Paragraph 5 of § 82 (b) permits a finding of unavailability if “the court finds, based upon expert testimony from a treating . . . clinician, that testifying would be likely to cause severe psychological or emotional trauma to the child.”

A paragraph in the May 21, 1997, CASA report states that the child’s therapist “repeated her concern that testifying would not be good for [the child], especially if she had to face her birth parents while testifying.” Prior to the decision to have an in camera hearing, the child’s counsel referred to the trauma indicated by the therapist the child would suffer by testifying. See second sentence of note 3, supra. The therapist’s subsequent testimony, which appears in the record, confirmed that the child had emotional problems even testifying in camera.

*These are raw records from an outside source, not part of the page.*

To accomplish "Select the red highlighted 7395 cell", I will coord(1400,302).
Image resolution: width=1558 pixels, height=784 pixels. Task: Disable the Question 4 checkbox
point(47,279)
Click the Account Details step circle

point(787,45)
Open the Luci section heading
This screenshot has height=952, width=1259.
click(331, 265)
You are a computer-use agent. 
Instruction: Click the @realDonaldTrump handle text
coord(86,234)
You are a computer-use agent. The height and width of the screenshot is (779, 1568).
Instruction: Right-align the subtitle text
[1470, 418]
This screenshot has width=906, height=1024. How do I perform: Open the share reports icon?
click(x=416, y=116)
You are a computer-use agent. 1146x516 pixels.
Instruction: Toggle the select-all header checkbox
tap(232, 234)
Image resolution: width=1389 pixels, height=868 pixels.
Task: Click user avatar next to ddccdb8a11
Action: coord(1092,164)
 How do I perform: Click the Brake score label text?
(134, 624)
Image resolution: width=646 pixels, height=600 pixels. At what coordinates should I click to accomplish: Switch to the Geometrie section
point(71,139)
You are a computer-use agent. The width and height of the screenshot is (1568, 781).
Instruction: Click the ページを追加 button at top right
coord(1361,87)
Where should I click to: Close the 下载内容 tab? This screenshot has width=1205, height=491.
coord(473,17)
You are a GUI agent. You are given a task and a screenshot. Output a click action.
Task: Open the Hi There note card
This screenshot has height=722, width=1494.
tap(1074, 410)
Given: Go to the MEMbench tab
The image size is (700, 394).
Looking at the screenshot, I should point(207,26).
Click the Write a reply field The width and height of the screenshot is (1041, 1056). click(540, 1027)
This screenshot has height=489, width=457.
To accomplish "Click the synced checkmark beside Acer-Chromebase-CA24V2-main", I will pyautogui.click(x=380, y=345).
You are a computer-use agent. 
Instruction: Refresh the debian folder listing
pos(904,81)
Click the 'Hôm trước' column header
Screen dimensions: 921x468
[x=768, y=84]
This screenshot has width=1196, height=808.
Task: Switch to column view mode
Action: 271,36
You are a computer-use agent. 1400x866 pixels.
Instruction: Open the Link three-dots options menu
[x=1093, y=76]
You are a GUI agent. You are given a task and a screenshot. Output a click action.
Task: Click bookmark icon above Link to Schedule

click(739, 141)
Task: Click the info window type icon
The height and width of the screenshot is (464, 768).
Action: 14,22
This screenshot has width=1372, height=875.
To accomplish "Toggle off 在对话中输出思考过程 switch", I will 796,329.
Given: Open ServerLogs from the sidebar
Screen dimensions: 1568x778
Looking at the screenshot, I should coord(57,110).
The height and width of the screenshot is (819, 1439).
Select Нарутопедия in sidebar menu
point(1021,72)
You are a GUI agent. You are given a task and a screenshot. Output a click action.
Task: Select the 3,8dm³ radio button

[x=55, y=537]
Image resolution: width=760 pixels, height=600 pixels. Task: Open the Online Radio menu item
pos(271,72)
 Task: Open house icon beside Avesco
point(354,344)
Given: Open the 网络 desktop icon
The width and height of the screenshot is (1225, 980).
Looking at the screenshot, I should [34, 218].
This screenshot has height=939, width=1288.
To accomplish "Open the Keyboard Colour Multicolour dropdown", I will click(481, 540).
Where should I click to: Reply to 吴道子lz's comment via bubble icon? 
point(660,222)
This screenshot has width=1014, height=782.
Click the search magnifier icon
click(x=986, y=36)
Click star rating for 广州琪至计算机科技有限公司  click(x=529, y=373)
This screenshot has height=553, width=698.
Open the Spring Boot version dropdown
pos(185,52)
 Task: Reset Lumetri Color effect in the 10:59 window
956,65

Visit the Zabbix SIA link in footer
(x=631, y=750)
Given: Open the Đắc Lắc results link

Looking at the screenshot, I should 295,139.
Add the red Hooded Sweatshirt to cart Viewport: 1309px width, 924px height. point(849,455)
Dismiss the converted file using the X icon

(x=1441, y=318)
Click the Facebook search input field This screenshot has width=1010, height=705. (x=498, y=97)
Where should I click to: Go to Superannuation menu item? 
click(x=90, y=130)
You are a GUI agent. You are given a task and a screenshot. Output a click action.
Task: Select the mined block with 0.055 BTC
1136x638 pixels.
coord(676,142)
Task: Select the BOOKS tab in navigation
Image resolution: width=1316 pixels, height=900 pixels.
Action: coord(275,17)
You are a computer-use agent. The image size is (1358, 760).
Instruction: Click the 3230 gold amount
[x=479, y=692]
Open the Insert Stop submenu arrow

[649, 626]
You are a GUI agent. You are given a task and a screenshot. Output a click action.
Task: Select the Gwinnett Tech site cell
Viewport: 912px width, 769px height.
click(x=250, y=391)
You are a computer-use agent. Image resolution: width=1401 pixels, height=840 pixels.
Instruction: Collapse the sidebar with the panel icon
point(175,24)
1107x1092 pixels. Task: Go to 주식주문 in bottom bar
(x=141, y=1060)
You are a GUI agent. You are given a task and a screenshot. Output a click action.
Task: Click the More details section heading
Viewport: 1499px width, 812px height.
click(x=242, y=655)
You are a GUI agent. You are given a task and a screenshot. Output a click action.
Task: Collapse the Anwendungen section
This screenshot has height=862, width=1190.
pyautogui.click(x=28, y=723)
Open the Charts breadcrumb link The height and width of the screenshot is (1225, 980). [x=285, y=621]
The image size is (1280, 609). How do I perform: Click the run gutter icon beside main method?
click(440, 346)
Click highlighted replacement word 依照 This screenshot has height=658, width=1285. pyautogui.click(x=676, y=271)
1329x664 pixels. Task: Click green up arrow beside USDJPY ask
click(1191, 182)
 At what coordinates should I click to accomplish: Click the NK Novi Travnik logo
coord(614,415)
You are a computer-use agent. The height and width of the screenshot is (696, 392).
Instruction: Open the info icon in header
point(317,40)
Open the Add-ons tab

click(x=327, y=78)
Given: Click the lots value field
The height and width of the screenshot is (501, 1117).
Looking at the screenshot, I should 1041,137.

Where, as here, a care and protection hearing is joined with a petition to dispense with consent to adoption, findings should comply with the stricter requirements of § 82 which are applicable to the latter proceeding, rather than with § 83. Compare Care and Protection of Rebecca, 419 Mass. at 75-81 & n.12, with Adoption of Quentin, 424 Mass. 882, 892-893 (1998). Unlike § 82, which is applicable to a proceeding to dispense with consent to adoption, § 83, which relates to admissibility of hearsay in a care and protection proceeding, does not require a finding that the child be unavailable. Care and Protection of Rebecca, supra at 77.

For purposes of this opinion, we assume without deciding that CASA reports are analogous to investigator’s reports. See G. L. c. 119, § 21. Cf. Adoption of Sean, 36 Mass. App. Ct. 261, 263 (1994).

In addition to the hearsay statements of the child, the judge did not redact a statement of the therapist in the same CASA report that she was “absolutely confident that the sexual abuse had occurred and that [the father] had done it.” Although the objection to the statement may have been improperly based on § 82, we note that the statement was clearly inadmissible. Care & Protection of Rebecca, 419 Mass. at 83.